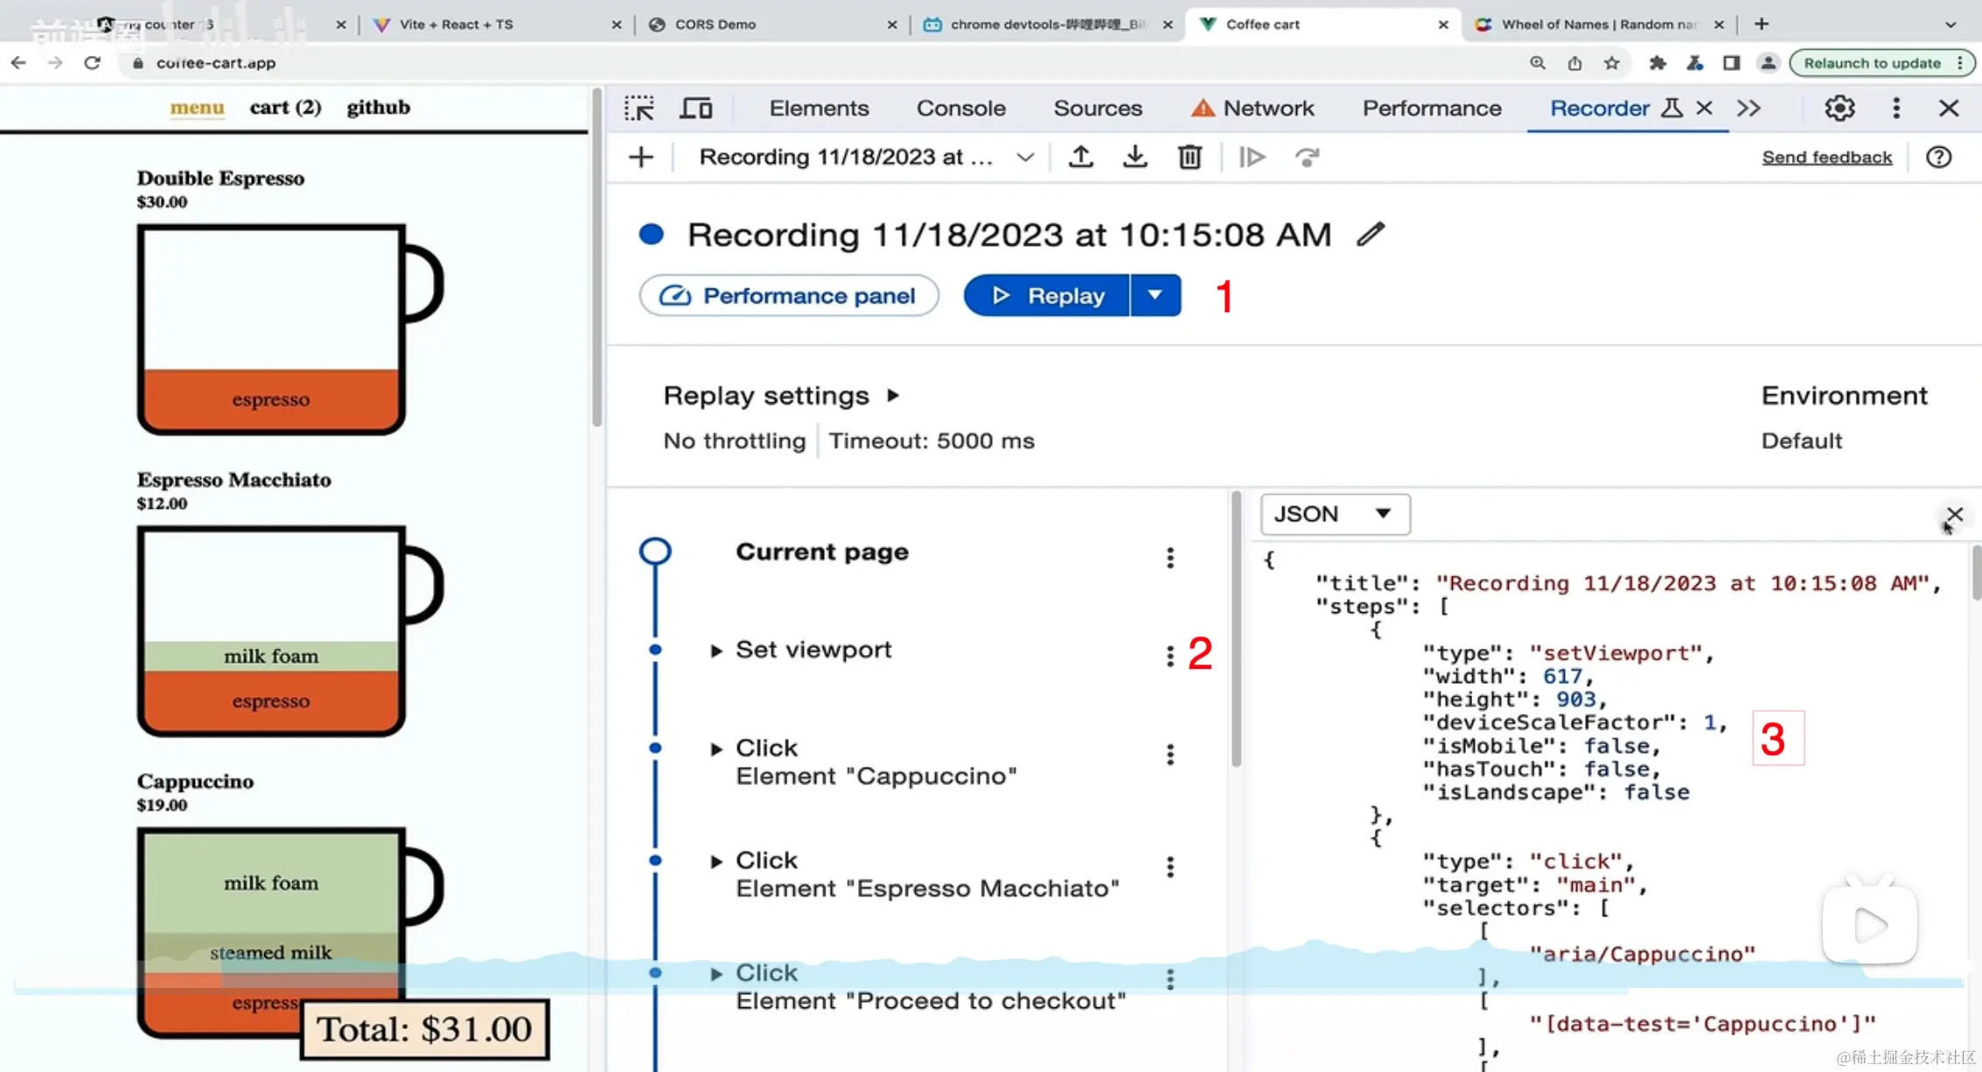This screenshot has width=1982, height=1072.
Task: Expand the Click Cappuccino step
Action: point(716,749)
---
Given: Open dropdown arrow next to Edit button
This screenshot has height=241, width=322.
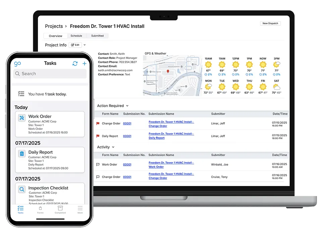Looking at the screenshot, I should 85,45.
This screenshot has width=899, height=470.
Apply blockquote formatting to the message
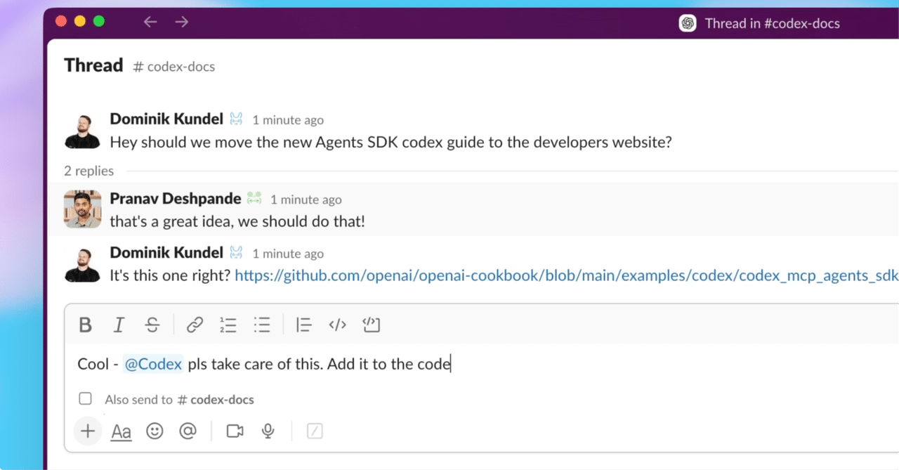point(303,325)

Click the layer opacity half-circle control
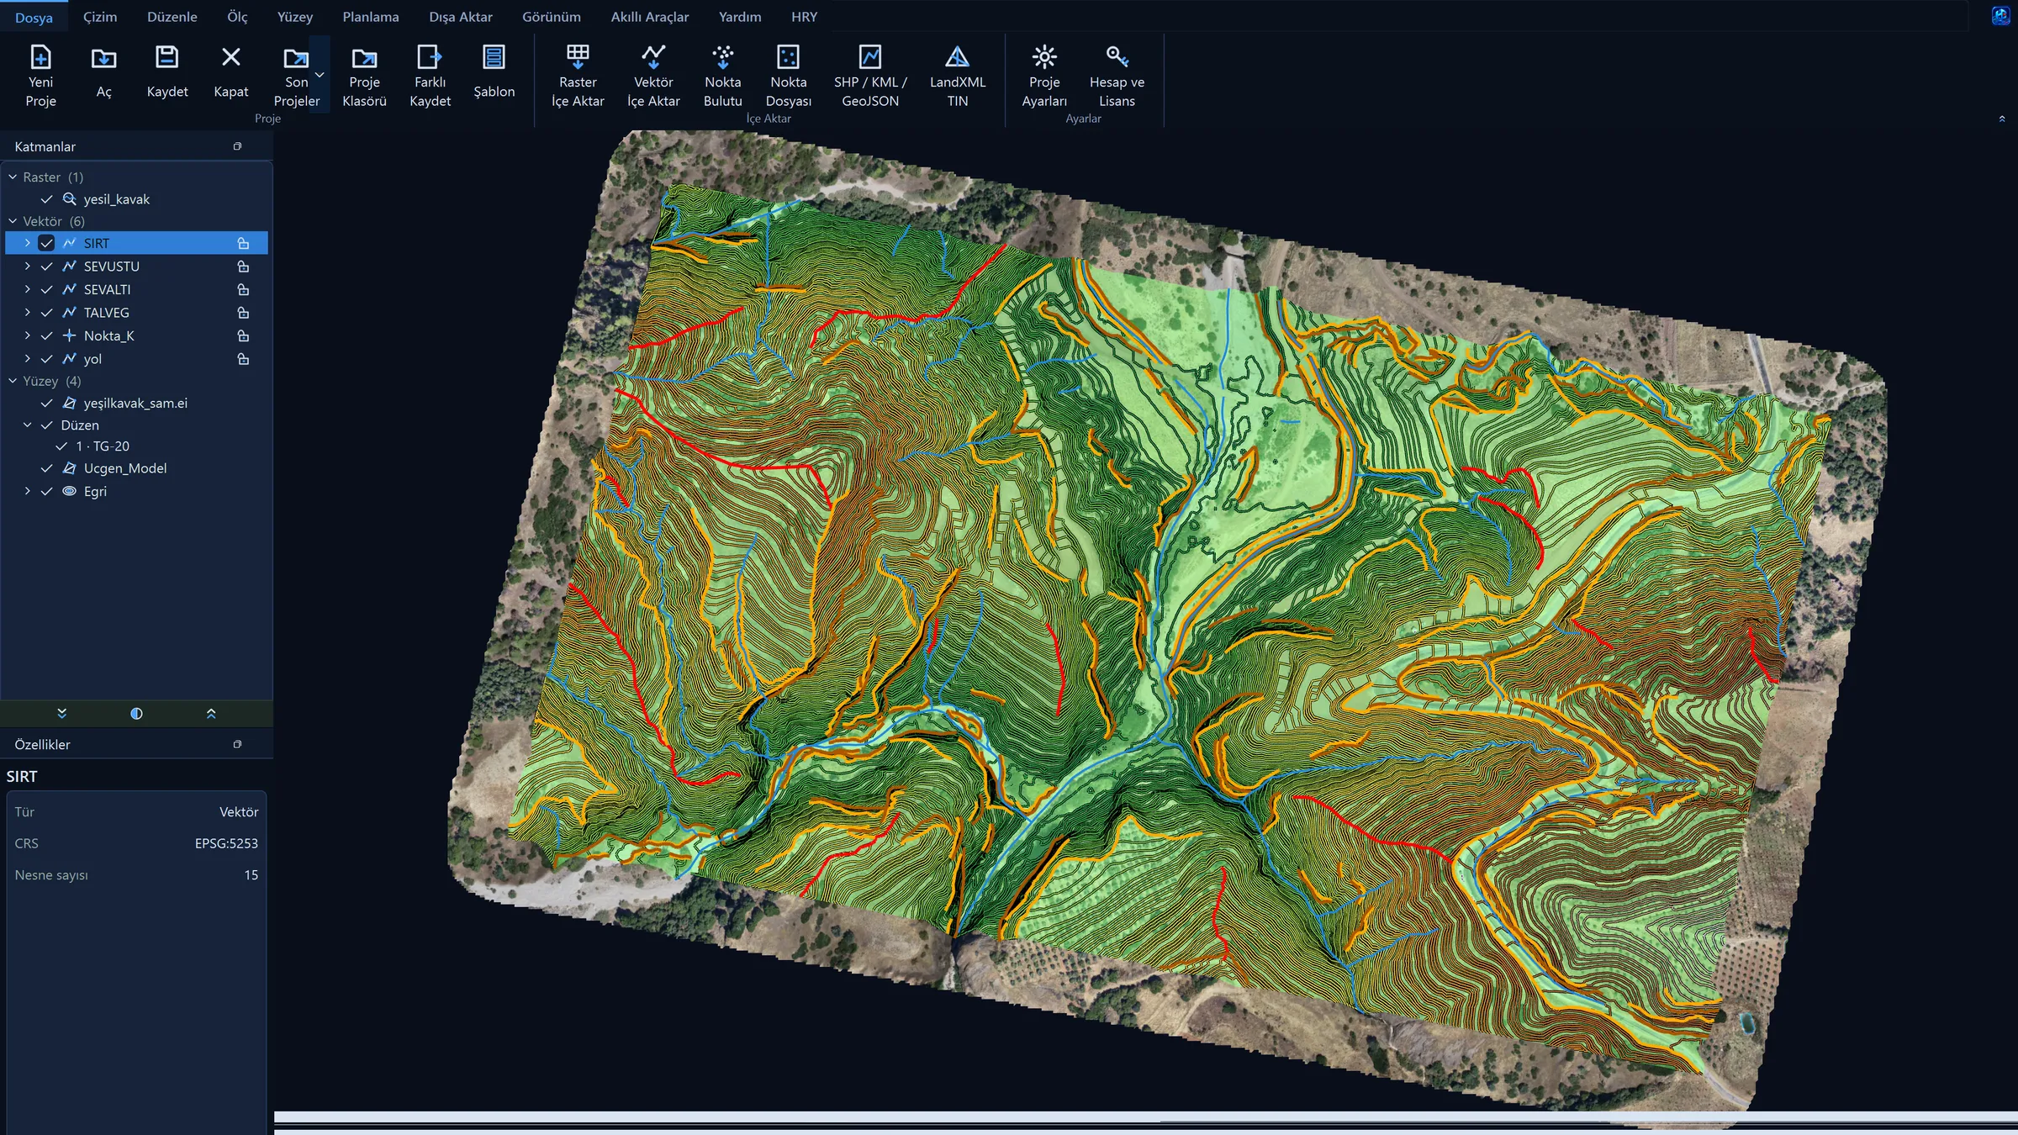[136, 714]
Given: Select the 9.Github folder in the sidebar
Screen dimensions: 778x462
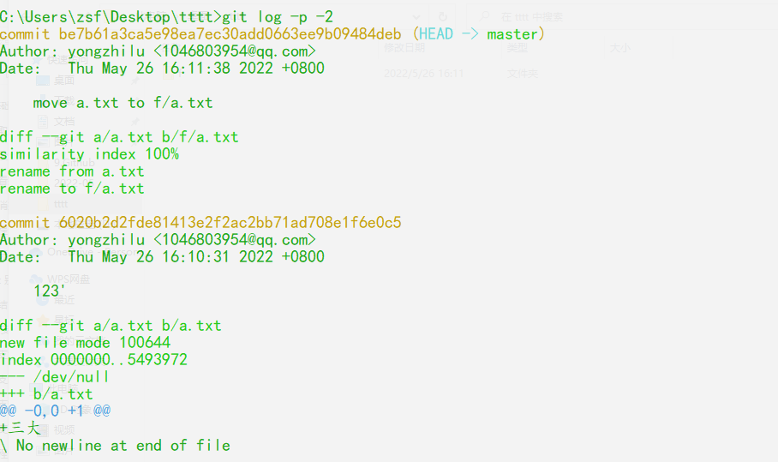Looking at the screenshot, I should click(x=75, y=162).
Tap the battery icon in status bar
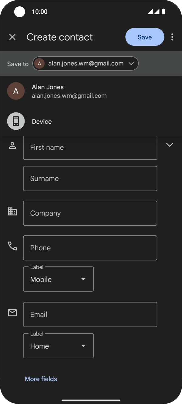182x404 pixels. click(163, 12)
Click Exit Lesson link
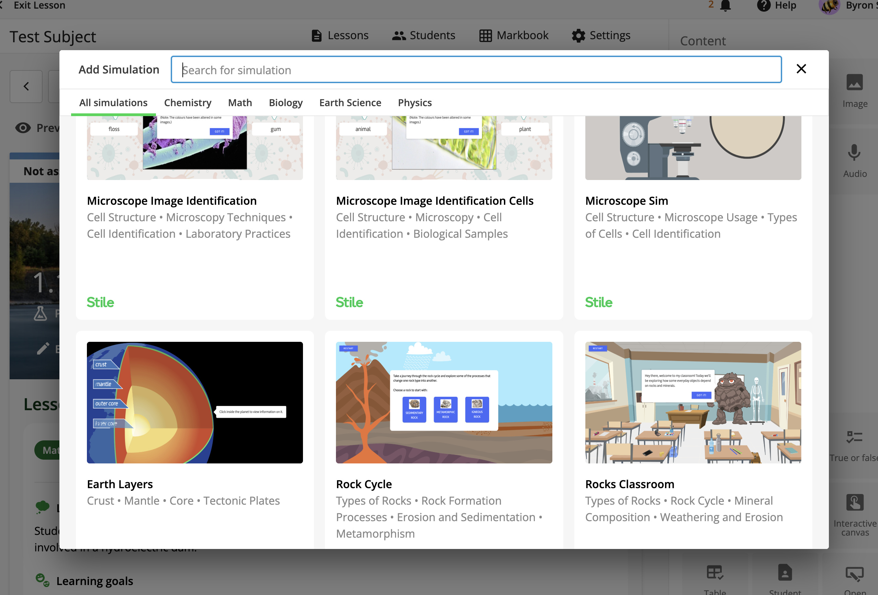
* * *
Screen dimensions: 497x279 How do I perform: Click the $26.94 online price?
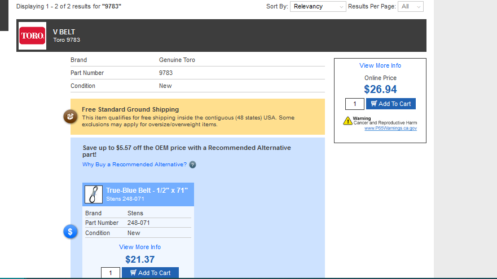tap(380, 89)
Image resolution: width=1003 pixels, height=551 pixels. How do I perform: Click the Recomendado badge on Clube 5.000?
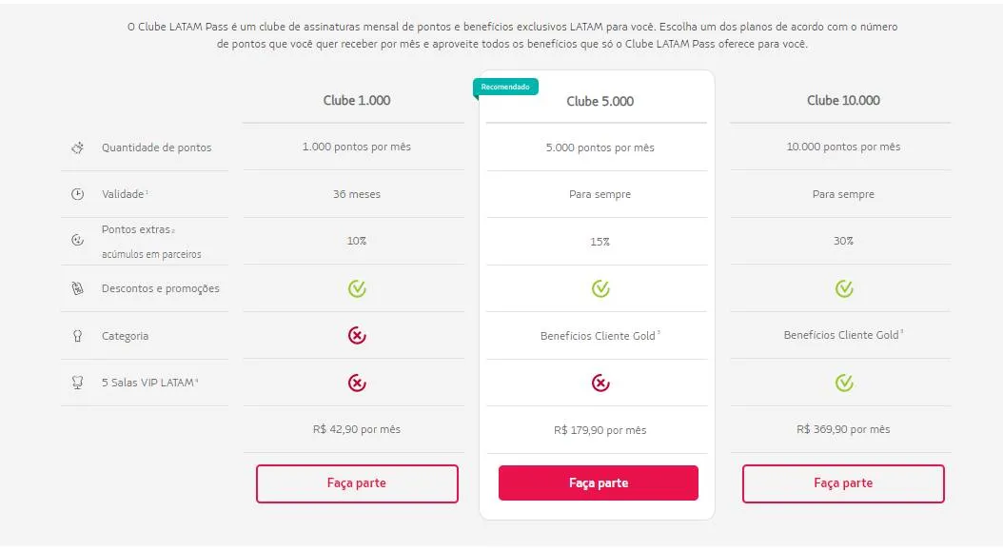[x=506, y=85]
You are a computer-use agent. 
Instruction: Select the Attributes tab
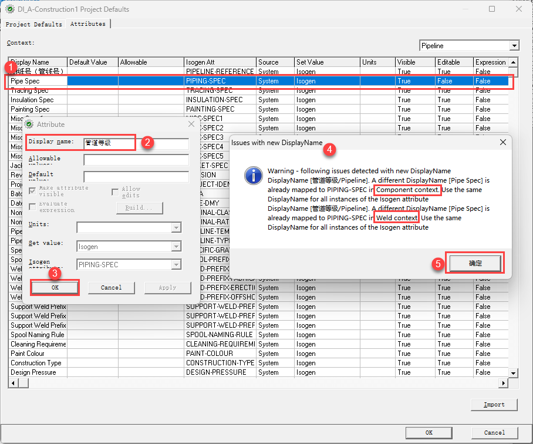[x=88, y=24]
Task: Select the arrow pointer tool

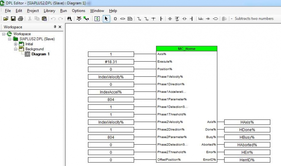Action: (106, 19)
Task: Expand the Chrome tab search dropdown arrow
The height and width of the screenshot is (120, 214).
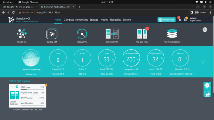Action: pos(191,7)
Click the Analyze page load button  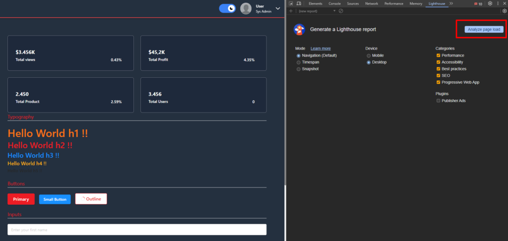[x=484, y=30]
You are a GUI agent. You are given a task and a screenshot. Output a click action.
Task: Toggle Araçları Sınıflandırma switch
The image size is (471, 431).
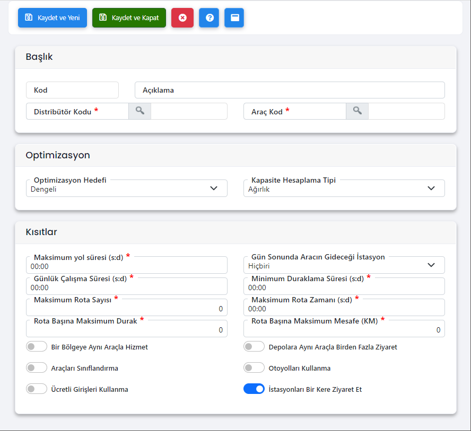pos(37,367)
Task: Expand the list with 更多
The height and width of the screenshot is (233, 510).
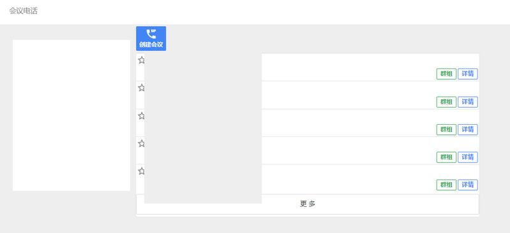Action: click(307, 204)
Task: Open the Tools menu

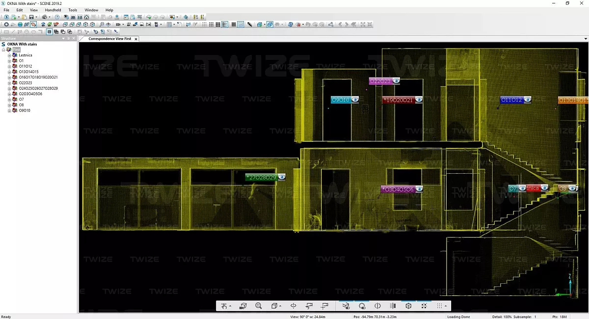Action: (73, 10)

ЗАДАНИЕ -> Пожалуйста, перепечатайте без изменений строки материала от строки с «Task: Expand the list with 更多» до строки с «Action: (73, 10)» включительно. Изображения в ответ не включайте.

РЕШЕНИЕ ->
Task: Expand the list with 更多
The height and width of the screenshot is (233, 510).
Action: click(307, 204)
Task: Open the Tools menu

Action: (73, 10)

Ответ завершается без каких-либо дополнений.